Write the data out again, exactly as given.

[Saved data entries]
* * *

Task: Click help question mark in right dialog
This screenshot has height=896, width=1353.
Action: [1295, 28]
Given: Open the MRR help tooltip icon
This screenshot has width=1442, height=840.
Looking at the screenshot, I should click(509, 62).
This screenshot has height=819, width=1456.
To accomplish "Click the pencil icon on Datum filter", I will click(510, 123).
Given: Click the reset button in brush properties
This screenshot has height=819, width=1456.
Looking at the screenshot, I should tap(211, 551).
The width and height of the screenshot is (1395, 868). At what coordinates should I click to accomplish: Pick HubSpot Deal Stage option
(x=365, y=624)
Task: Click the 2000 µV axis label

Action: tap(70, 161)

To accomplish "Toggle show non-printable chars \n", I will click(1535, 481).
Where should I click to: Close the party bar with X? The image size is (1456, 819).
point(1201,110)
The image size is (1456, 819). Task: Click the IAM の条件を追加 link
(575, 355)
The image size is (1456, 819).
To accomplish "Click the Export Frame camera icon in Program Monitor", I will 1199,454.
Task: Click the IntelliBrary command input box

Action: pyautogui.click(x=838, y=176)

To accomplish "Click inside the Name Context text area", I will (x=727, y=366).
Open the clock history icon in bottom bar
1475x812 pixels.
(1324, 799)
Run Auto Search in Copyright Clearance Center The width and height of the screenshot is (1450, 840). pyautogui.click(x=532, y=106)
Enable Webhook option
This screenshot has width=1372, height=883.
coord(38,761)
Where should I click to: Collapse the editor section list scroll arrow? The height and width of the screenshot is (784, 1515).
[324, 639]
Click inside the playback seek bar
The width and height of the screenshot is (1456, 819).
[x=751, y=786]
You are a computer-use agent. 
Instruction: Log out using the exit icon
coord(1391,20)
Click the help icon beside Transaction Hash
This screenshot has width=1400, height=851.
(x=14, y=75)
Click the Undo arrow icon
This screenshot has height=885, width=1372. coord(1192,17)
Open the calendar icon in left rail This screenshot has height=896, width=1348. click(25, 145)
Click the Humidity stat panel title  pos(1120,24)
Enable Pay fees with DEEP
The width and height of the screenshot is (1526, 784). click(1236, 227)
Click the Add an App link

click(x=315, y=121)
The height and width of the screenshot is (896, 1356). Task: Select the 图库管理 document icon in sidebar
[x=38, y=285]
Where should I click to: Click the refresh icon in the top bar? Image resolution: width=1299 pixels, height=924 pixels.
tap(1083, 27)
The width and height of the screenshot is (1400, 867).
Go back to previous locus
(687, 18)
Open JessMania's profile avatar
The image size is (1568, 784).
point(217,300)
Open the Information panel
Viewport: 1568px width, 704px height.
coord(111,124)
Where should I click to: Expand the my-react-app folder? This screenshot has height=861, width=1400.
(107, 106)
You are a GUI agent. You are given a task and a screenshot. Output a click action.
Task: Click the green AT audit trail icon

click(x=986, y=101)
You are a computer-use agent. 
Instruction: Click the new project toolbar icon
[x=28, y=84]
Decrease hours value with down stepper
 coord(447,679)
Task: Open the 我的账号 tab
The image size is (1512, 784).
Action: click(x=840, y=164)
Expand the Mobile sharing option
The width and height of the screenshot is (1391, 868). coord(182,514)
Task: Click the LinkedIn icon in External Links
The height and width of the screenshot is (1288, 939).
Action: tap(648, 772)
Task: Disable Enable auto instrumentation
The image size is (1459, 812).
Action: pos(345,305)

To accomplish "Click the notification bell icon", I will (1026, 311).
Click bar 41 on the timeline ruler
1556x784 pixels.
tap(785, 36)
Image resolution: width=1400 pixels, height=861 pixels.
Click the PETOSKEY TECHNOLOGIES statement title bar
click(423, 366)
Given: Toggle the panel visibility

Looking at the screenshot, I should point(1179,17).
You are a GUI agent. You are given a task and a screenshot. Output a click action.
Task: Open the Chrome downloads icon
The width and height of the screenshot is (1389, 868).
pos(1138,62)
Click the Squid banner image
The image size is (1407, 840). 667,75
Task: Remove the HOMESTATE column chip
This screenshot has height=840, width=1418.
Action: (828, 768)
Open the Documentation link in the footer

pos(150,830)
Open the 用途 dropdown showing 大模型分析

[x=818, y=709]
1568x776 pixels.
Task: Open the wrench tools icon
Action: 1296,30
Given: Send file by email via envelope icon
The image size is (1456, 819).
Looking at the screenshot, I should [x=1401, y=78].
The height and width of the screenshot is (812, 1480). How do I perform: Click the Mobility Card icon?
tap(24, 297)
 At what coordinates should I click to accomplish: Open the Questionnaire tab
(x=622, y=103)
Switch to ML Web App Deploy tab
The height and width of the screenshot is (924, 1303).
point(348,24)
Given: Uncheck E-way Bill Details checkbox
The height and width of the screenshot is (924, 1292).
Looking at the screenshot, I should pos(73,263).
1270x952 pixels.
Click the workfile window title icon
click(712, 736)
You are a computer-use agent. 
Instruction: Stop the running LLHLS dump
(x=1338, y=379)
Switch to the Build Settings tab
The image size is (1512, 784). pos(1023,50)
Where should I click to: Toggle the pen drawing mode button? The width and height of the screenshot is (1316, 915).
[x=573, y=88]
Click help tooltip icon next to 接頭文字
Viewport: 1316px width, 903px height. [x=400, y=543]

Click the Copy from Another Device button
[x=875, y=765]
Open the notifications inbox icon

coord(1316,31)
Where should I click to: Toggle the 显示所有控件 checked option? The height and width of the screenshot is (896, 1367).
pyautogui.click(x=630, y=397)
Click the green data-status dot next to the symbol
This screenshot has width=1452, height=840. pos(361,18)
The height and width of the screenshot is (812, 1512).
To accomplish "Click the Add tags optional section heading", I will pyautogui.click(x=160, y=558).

* * *

### Task response
Task: Click help question mark in right dialog
This screenshot has height=896, width=1353.
Action: [1295, 28]
Given: Open the MRR help tooltip icon
This screenshot has width=1442, height=840.
Looking at the screenshot, I should click(509, 62).
This screenshot has height=819, width=1456.
To accomplish "Click the pencil icon on Datum filter", I will click(510, 123).
Given: Click the reset button in brush properties
This screenshot has height=819, width=1456.
Looking at the screenshot, I should tap(211, 551).
The width and height of the screenshot is (1395, 868). At what coordinates should I click to accomplish: Pick HubSpot Deal Stage option
(x=365, y=624)
Task: Click the 2000 µV axis label

Action: tap(70, 161)

To accomplish "Toggle show non-printable chars \n", I will click(1535, 481).
Where should I click to: Close the party bar with X? The image size is (1456, 819).
point(1201,110)
The image size is (1456, 819). Task: Click the IAM の条件を追加 link
(575, 355)
The image size is (1456, 819).
To accomplish "Click the Export Frame camera icon in Program Monitor", I will 1199,454.
Task: Click the IntelliBrary command input box

Action: pyautogui.click(x=838, y=176)

To accomplish "Click inside the Name Context text area", I will (x=727, y=366).
Open the clock history icon in bottom bar
1475x812 pixels.
(1324, 799)
Run Auto Search in Copyright Clearance Center The width and height of the screenshot is (1450, 840). pyautogui.click(x=532, y=106)
Enable Webhook option
This screenshot has width=1372, height=883.
coord(38,761)
Where should I click to: Collapse the editor section list scroll arrow? The height and width of the screenshot is (784, 1515).
[324, 639]
Click inside the playback seek bar
The width and height of the screenshot is (1456, 819).
[x=751, y=786]
You are a computer-use agent. 
Instruction: Log out using the exit icon
coord(1391,20)
Click the help icon beside Transaction Hash
This screenshot has width=1400, height=851.
(x=14, y=75)
Click the Undo arrow icon
This screenshot has height=885, width=1372. coord(1192,17)
Open the calendar icon in left rail This screenshot has height=896, width=1348. click(25, 145)
Click the Humidity stat panel title  pos(1120,24)
Enable Pay fees with DEEP
The width and height of the screenshot is (1526, 784). click(1236, 227)
Click the Add an App link

click(x=315, y=121)
The height and width of the screenshot is (896, 1356). Task: Select the 图库管理 document icon in sidebar
[x=38, y=285]
Where should I click to: Click the refresh icon in the top bar? Image resolution: width=1299 pixels, height=924 pixels.
tap(1083, 27)
The width and height of the screenshot is (1400, 867).
Go back to previous locus
(687, 18)
Open JessMania's profile avatar
The image size is (1568, 784).
point(217,300)
Open the Information panel
Viewport: 1568px width, 704px height.
coord(111,124)
Where should I click to: Expand the my-react-app folder? This screenshot has height=861, width=1400.
(107, 106)
You are a GUI agent. You are given a task and a screenshot. Output a click action.
Task: Click the green AT audit trail icon

click(x=986, y=101)
You are a computer-use agent. 
Instruction: Click the new project toolbar icon
[x=28, y=84]
Decrease hours value with down stepper
 coord(447,679)
Task: Open the 我的账号 tab
The image size is (1512, 784).
Action: click(x=840, y=164)
Expand the Mobile sharing option
The width and height of the screenshot is (1391, 868). coord(182,514)
Task: Click the LinkedIn icon in External Links
The height and width of the screenshot is (1288, 939).
Action: tap(648, 772)
Task: Disable Enable auto instrumentation
The image size is (1459, 812).
Action: pos(345,305)

To accomplish "Click the notification bell icon", I will (1026, 311).
Click bar 41 on the timeline ruler
1556x784 pixels.
tap(785, 36)
Image resolution: width=1400 pixels, height=861 pixels.
Click the PETOSKEY TECHNOLOGIES statement title bar
click(423, 366)
Given: Toggle the panel visibility

Looking at the screenshot, I should point(1179,17).
You are a GUI agent. You are given a task and a screenshot. Output a click action.
Task: Open the Chrome downloads icon
The width and height of the screenshot is (1389, 868).
pos(1138,62)
Click the Squid banner image
The image size is (1407, 840). 667,75
Task: Remove the HOMESTATE column chip
This screenshot has height=840, width=1418.
Action: (828, 768)
Open the Documentation link in the footer

pos(150,830)
Open the 用途 dropdown showing 大模型分析

[x=818, y=709]
1568x776 pixels.
Task: Open the wrench tools icon
Action: 1296,30
Given: Send file by email via envelope icon
The image size is (1456, 819).
Looking at the screenshot, I should [x=1401, y=78].
The height and width of the screenshot is (812, 1480). How do I perform: Click the Mobility Card icon?
tap(24, 297)
 At what coordinates should I click to accomplish: Open the Questionnaire tab
(x=622, y=103)
Switch to ML Web App Deploy tab
The height and width of the screenshot is (924, 1303).
point(348,24)
Given: Uncheck E-way Bill Details checkbox
The height and width of the screenshot is (924, 1292).
Looking at the screenshot, I should pos(73,263).
1270x952 pixels.
Click the workfile window title icon
click(712, 736)
You are a computer-use agent. 
Instruction: Stop the running LLHLS dump
(x=1338, y=379)
Switch to the Build Settings tab
The image size is (1512, 784). pos(1023,50)
Where should I click to: Toggle the pen drawing mode button? The width and height of the screenshot is (1316, 915).
[x=573, y=88]
Click help tooltip icon next to 接頭文字
Viewport: 1316px width, 903px height. [x=400, y=543]

Click the Copy from Another Device button
[x=875, y=765]
Open the notifications inbox icon

coord(1316,31)
Where should I click to: Toggle the 显示所有控件 checked option? The height and width of the screenshot is (896, 1367).
pyautogui.click(x=630, y=397)
Click the green data-status dot next to the symbol
This screenshot has width=1452, height=840. pos(361,18)
The height and width of the screenshot is (812, 1512).
To accomplish "Click the Add tags optional section heading", I will pyautogui.click(x=160, y=558).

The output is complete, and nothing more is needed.